いつのまにかゴールデンウィークというものになった。
月末は文脈研究のエントリーを書く時でもある。でもなんだか気分が中途半端だ。

久しぶりにアマゴ釣りに行って電光石火のアタリと稲妻のような引きを味わっても心は晴れない。うちの老犬メイと散歩に行ってうんちを回収しているときも、一晩かけてわらびのあく抜きをしておひたしをつくっているときも、身体の中に白くて堅い石があるようだ。
この言葉は村上春樹の受け売りだが。

「釣り師は心にどこか傷を負っているが自分でそれに気がついていない」
という台詞は開高健が好んで使っていた。

釣り師の端くれである僕にももちろん心の傷があるのだろう。
そして3・11以来、さらに白くて堅い石が追加されたようだ。

この列島の西にはまだ愛おしい山河が残っている(はずだ)。ツバメはいつもの年と同じ場所に巣をつくる。

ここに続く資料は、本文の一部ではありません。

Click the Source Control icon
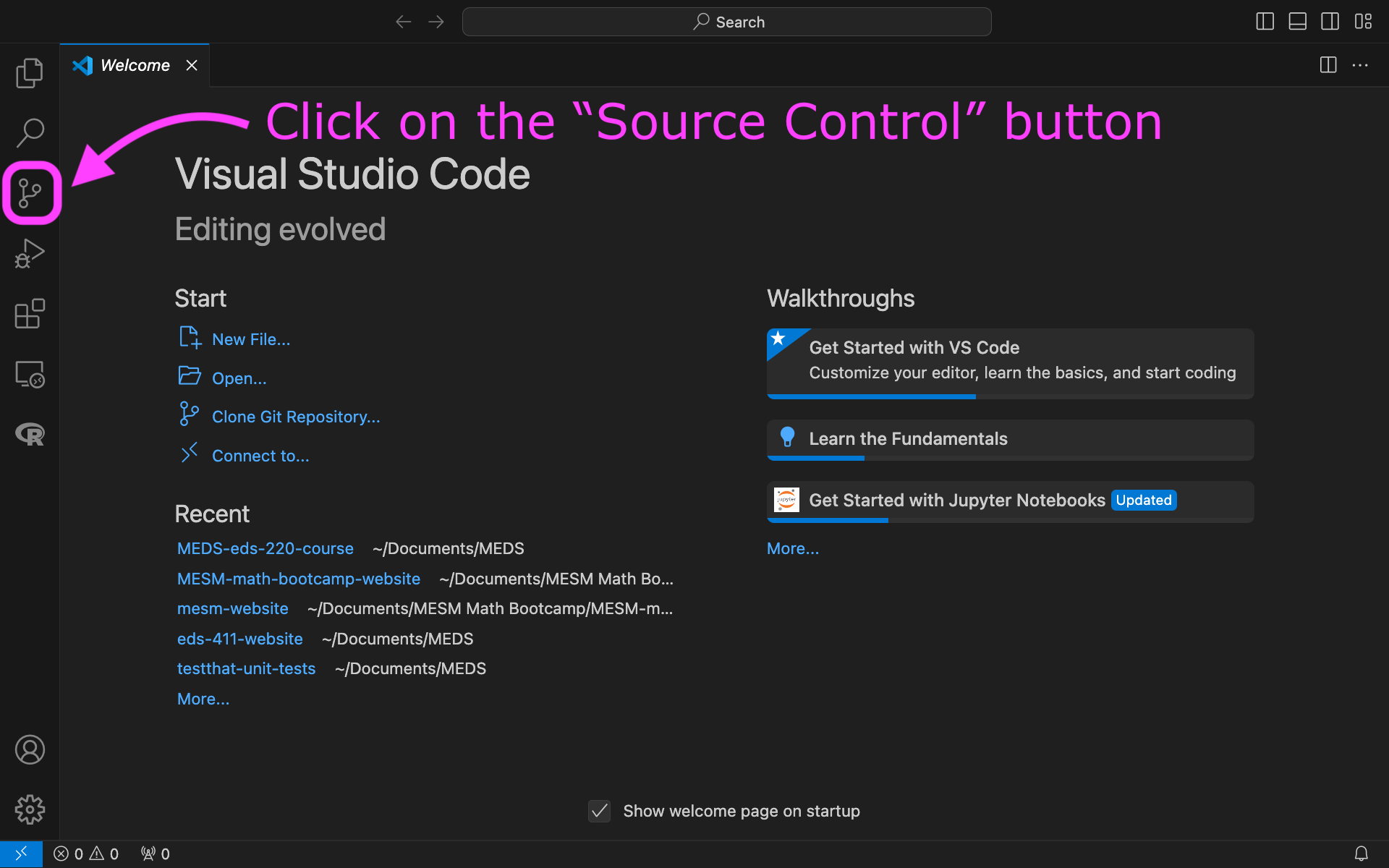The height and width of the screenshot is (868, 1389). coord(30,193)
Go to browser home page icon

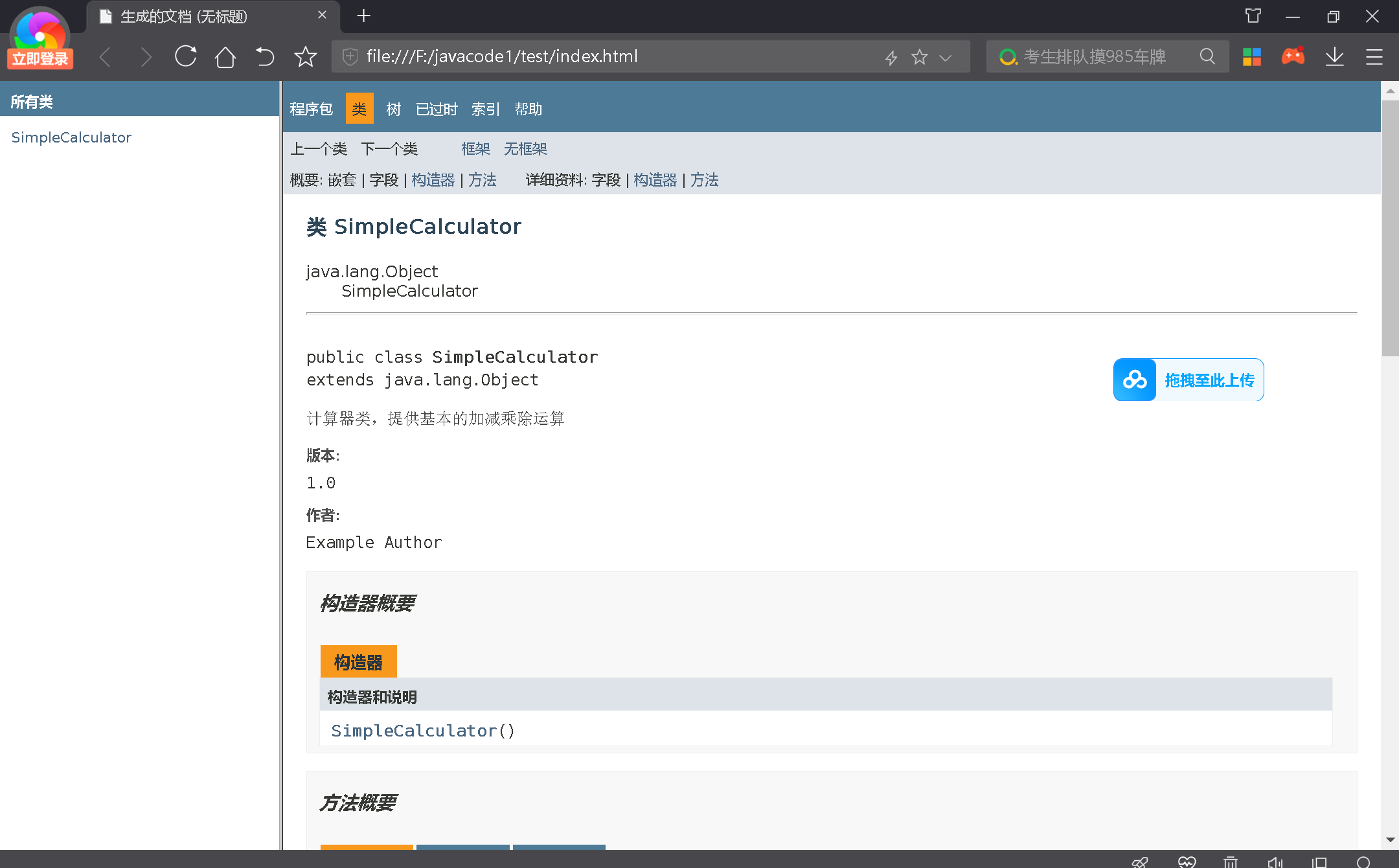coord(225,56)
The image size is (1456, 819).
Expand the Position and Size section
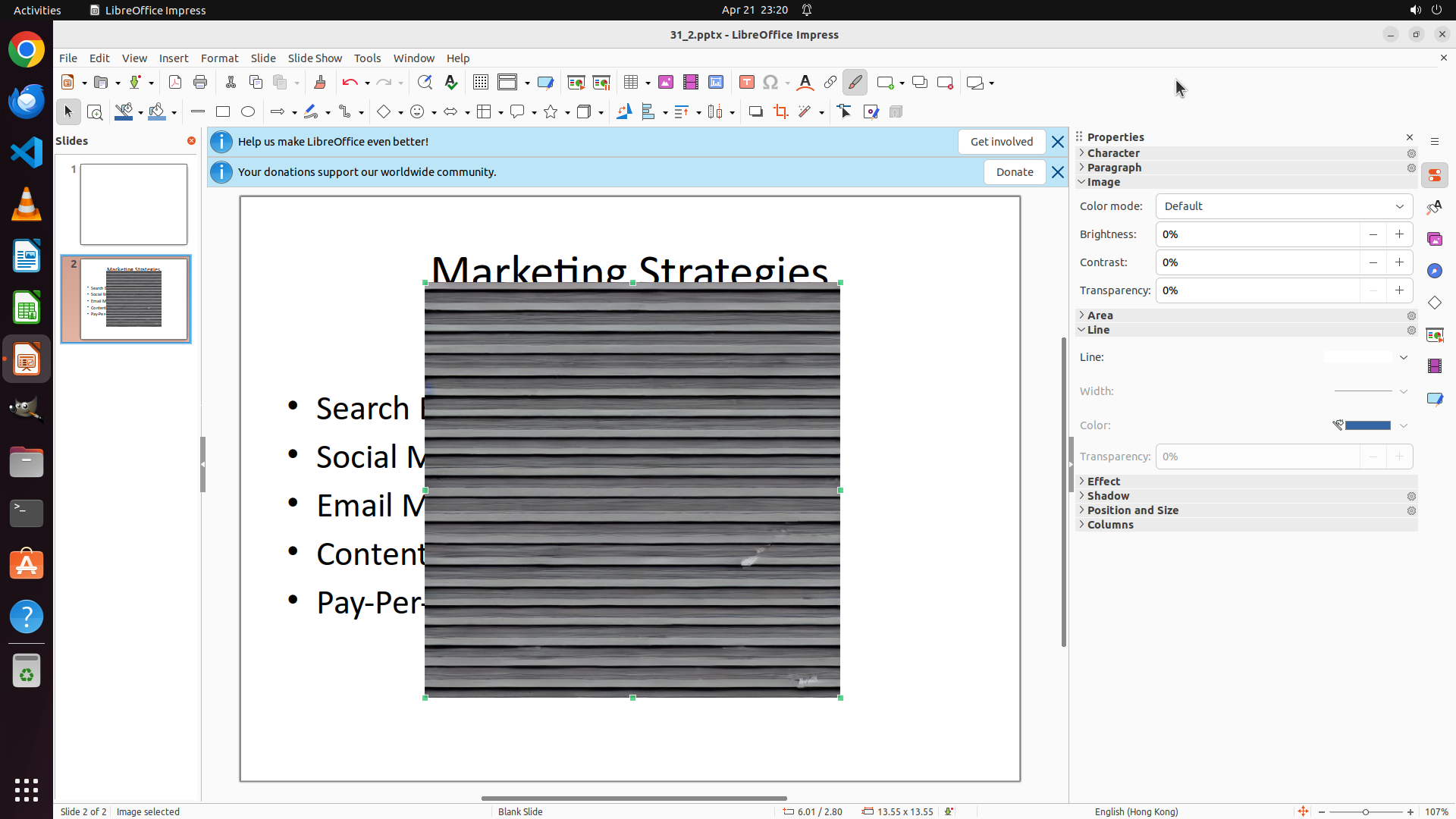(x=1132, y=510)
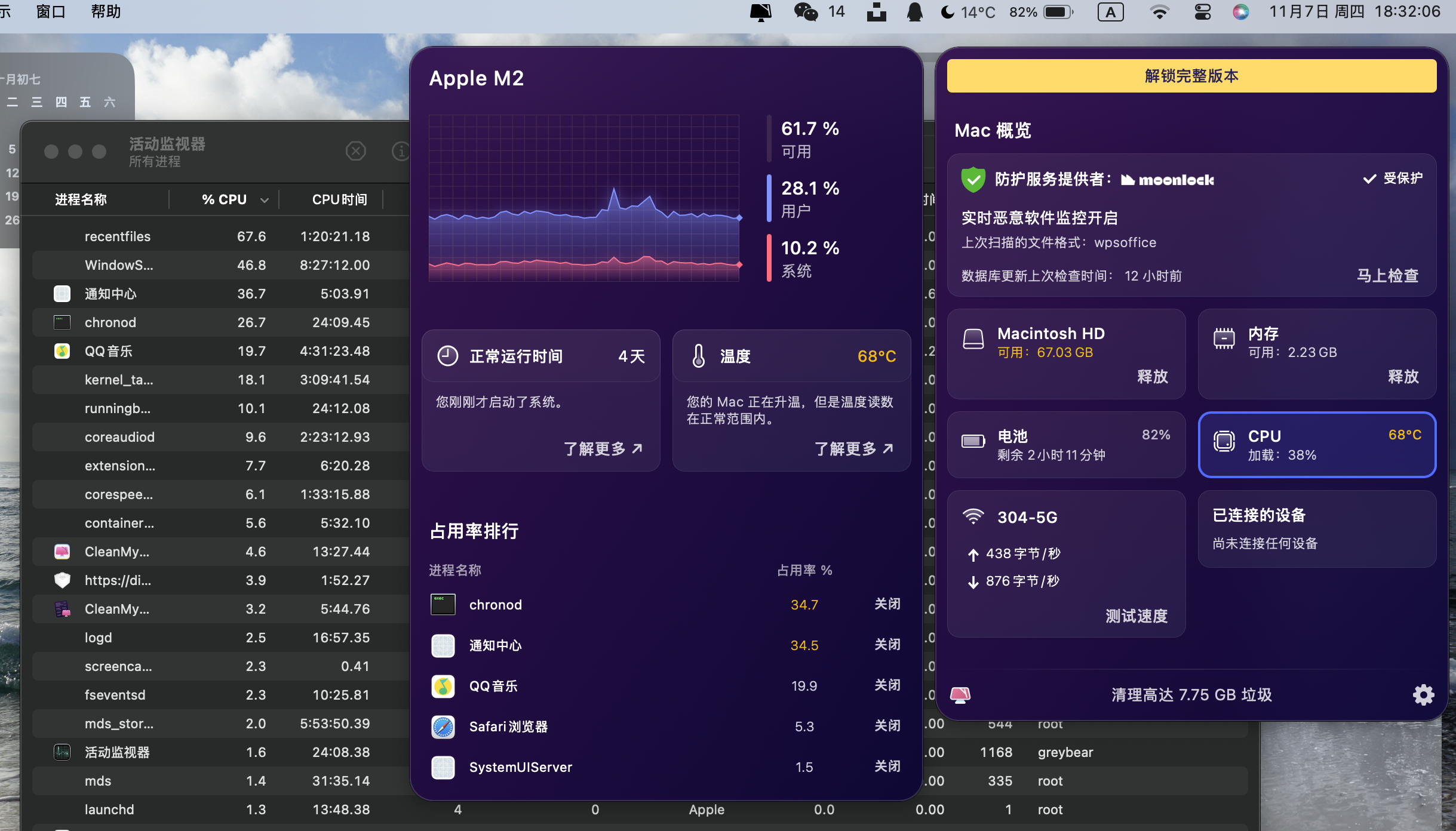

じゃがいもは新芽を出した。エンドウはもうすぐ収穫だ。箕面の山は新緑が点描を描いている。

異常が日常になって自分の周りは妙に静謐だ。
ヒロシマ、ナガサキに加えて日本国自らが投下した3発目の核、フクシマの情況は何も変わっていないのに。

今、現在、アンガージュマンしていることはいくつかある。前に進んでいるはずだ。
ただ僕のやっていることは、どこまで行ってもテキストレベルだ。
コンテキストを紡いで編んで、投げかける。

言葉が虚しい、というのは3・11以後、よく聞かれる言葉だ。
情況が高速回転しているときに言葉を弄ぶのは虚しい。
というのが正確な表現だ、と今の僕は思っている。

3・11直後に「クリエーターの皆さん、節電コピーを考えましょう」というツイートが回ってきた。僕はこの動きに強い違和感を感じた。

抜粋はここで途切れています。